Lot creation proved relatively tractable; the existing code was riddled with N+1 queries and code optimised for (and tested with) a few dozen cells. This was expected; anything more complex would have thoroughly violated the principle of “you’re not going to need it”, since the initial specification for Advanced Lots did not imagine anything over a couple of hundred cells. We were able to entirely remove the existing code for processing Advanced Lot uploads, and replace it with a far more highly optimised version leveraging bulk inserts and processing of data directly without going through ActiveRecord. These changes, after a few iterations, gave us a performance increase on the upload of a full size lot of around 98%, as far as could be measured. The initial data here was very poor simply because in the majority of cases the time taken would exceed our ten minute timeout for our cloud environments and fail to complete, or would exceed the available memory and likewise fail.
Bidding, on the other hand, proved to be tricky. Uploading a bid sheet triggers a sequence of events including the re-ranking of every other current bid and ranked price component for that Lot across the Event. This was fundamentally complex, and despite several revisions of the approach taken for Lot uploads we were eventually forced to concede defeat with respect to implementing it in Ruby with acceptable performance. Following some discussion about possible approaches, we chose to reimplement just that portion of the process in Rust, a much more strict and compiled language which emphasises safety, speed and zero-runtime-cost abstractions. Created as a separate Ruby gem and called into using Rust’s C-compatible ABI and Ruby’s ability to load native extensions as long as they look mostly like C, we were able to see roughly a 20x speedup across that area despite only making minimal changes to the logic. This was a lovely piece of synergy, with both languages providing all the tools we needed to integrate them and derive the benefits we needed. The bid processing pipeline is now dominated by data aggregation, which still takes place in Ruby, and we intend to revisit it at a later date.
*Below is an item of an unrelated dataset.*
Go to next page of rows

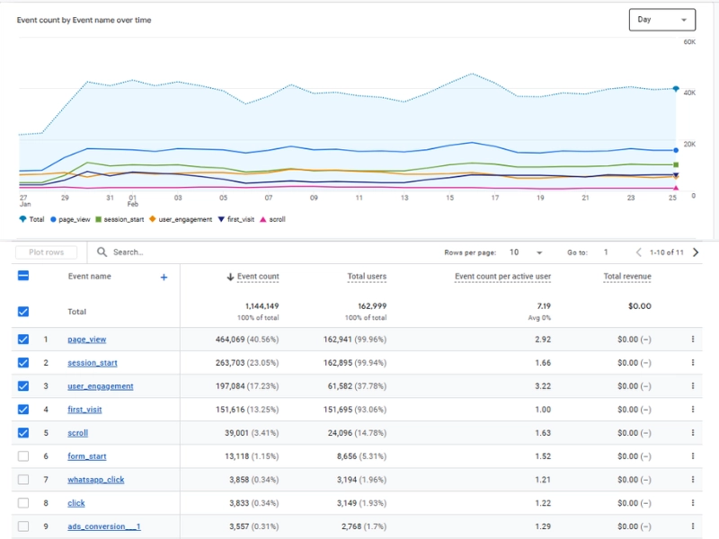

Overall, we are pleased with how far we have come on this journey, but we fully acknowledge that we have much further to go. The astute reader will have noticed that I discussed primarily RFQs. Equivalent work for the e-auction side of Sourcing is ongoing, and even so will likely not reach the same Lot size, not least due to the nature of e-auctions as fast-paced Events where it would be unfair or unreasonable to expect suppliers to bid with any precision on many thousands of items.